Трое - Максим Горький
Шрифт:
Интервал:
Закладка:
- Ка-акой злой! - раздался голос Гаврика.
Илья усмехнулся.
- Кого это он резать собрался? - спросил Гаврик, подходя к прилавку. Руки у него были заложены за спину, голова поднята вверх и шероховатое лицо покраснело.
- Жену свою, - сказал Илья, глядя на мальчика. Гаврик помолчал, потом как-то принатужился и тихо, вдумчиво сообщил хозяину:
- А у нас соседка на рождестве мужа мышьяком отравила... Портного...
- Бывает... - медленно проговорил Лунёв, думая о Павле.
- А этот - он вправду зарежет?
- Отстань, Гаврик!..
Мальчик повернулся, пошёл к двери и по дороге пробормотал:
- А женятся, черти!
Уже вечерний сумрак влился в улицу, и в окнах дома напротив лавочки Лунёва зажгли огонь.
- Запирать пора!.. - тихо сказал Гаврик.
Илья смотрел на освещённые окна. Снизу их закрывали цветы, сверху белые шторы. Сквозь листву цветов было видно золотую раму на стене. Когда окна были открыты, из них на улицу вылетали звуки гитары, пение и громкий смех. В этом доме почти каждый вечер пели, играли и смеялись. Лунёв знал, что там живёт член окружного суда Громов, человек полный, румяный, с большими чёрными усами. Жена у него была тоже полная, белокурая, голубоглазая; она ходила по улице важно, как сказочная королева, а разговаривая - всегда улыбалась. Ещё у Громова была сестра-невеста, высокая, черноволосая и смуглая девица; около неё увивалось множество молодых чиновников; все они смеялись, пели чуть не каждый вечер.

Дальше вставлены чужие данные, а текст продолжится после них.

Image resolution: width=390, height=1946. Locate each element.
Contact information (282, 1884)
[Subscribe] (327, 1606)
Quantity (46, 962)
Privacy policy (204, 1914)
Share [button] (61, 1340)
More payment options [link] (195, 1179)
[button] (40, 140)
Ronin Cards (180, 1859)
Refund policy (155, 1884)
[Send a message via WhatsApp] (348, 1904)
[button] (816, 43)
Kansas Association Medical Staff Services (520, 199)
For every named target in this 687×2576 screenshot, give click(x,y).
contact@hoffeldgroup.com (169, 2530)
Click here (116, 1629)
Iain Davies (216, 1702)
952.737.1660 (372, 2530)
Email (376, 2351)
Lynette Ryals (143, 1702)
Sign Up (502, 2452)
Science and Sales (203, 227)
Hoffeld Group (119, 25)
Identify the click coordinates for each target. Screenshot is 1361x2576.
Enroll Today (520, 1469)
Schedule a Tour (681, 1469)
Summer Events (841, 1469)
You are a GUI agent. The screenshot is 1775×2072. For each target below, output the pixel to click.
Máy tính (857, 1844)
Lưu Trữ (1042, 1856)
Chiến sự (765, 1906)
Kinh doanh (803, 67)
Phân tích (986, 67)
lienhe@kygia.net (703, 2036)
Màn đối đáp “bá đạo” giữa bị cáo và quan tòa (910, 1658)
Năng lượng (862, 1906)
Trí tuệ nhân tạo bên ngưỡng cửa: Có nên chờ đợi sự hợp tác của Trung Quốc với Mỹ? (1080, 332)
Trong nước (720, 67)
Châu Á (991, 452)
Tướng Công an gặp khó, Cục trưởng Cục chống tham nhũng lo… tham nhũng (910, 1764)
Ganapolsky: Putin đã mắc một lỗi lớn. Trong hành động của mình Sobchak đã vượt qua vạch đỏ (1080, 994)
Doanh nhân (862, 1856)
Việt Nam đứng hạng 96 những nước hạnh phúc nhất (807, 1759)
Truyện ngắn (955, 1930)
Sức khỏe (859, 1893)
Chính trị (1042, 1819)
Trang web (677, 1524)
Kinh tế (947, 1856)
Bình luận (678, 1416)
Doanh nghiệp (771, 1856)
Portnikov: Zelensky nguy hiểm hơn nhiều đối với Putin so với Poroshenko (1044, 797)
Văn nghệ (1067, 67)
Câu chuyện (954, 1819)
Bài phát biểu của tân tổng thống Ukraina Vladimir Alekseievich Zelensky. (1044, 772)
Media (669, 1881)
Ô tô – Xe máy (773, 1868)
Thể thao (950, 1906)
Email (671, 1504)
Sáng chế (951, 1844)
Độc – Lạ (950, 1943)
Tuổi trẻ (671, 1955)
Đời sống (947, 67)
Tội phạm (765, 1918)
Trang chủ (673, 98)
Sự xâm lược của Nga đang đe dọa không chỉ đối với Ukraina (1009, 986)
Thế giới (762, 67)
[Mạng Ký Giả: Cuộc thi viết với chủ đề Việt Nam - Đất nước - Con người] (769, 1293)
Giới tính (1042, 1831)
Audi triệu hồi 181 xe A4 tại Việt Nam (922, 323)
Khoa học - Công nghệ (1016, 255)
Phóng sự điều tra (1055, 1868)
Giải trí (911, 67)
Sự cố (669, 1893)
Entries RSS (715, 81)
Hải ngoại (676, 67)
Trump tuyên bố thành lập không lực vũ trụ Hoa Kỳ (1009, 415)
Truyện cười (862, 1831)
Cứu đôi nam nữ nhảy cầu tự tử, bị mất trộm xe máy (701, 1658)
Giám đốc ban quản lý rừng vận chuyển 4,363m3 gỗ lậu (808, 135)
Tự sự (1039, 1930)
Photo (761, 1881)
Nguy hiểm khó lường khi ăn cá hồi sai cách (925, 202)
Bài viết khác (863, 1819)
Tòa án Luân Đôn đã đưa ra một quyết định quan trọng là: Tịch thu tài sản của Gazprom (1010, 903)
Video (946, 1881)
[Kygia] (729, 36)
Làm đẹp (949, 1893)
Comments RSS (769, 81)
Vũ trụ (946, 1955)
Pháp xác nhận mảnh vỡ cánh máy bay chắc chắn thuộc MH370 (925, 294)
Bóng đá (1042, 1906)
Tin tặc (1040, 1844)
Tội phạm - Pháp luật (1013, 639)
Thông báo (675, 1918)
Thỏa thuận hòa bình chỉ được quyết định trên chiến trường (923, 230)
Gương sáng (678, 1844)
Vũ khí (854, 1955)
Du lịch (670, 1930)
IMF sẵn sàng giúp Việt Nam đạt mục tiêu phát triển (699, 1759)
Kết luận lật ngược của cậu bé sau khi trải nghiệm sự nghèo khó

- Право, запирать пора, - настойчиво проговорил Гаврик.
- Запирай..
Мальчик затворил дверь, и в магазине стало темно. Потом загремело железо замка.
"Как в тюрьме", - подумал Илья.
Обидные слова товарища о сытости воткнулись ему в сердце занозой. Сидя за самоваром, он думал о Павле с неприязнью, и ему не верилось, что Грачёв может зарезать Веру.
"Напрасно я за неё заступился всё-таки... Пёс с ними!.. Сами не умеют жить, другим мешают..." - с ожесточением подумал он.
Гаврик громко схлёбывал чай с блюдечка и двигал под столом ногами.
- Зарезал или нет ещё? - вдруг спросил он хозяина.
Лунёв сумрачно посмотрел на него и сказал:
- А ты - пей, да спать иди...
Самовар шипел и гудел так, точно готовился спрыгнуть со стола.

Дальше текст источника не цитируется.